INPUT DATA -
+ + +

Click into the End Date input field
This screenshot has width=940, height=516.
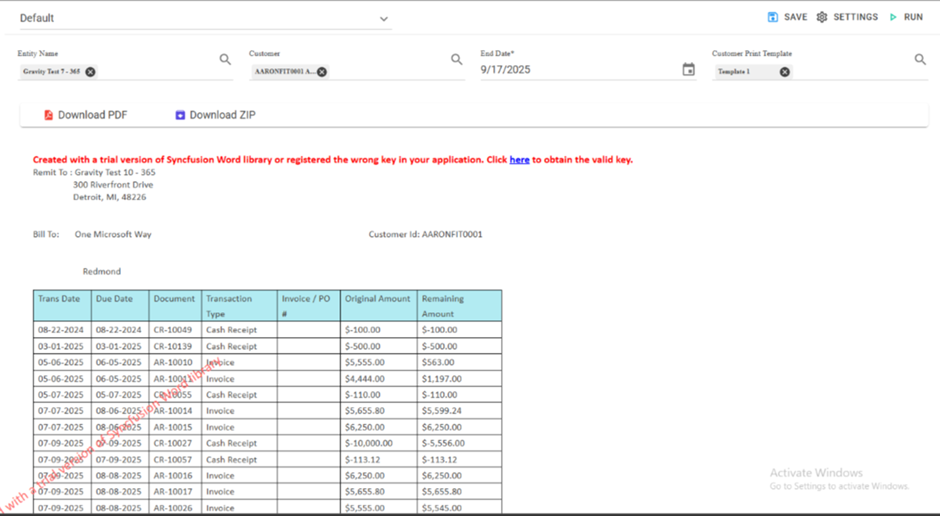pyautogui.click(x=575, y=69)
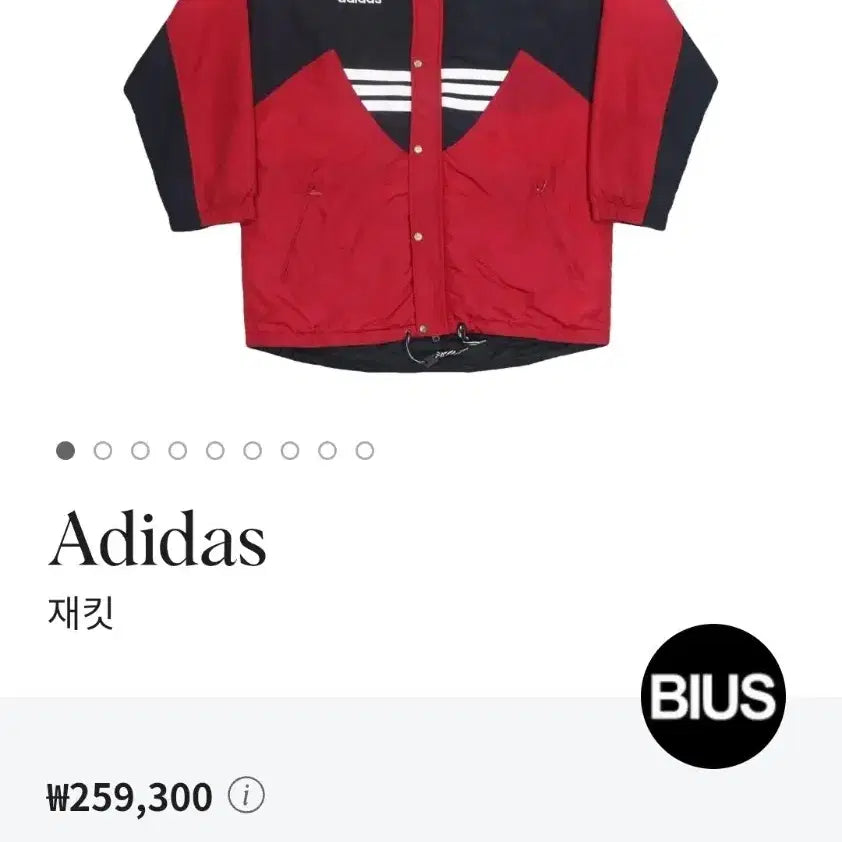Go to the eighth carousel dot
The width and height of the screenshot is (842, 842).
327,451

+ + +

WHAT TO WORK ON - Every entry above is to be printed again exactly, pictures omitted.

FINISHED EXERCISE -
Click into the End Date input field
This screenshot has width=940, height=516.
pyautogui.click(x=575, y=69)
Go to the eighth carousel dot
The width and height of the screenshot is (842, 842).
327,451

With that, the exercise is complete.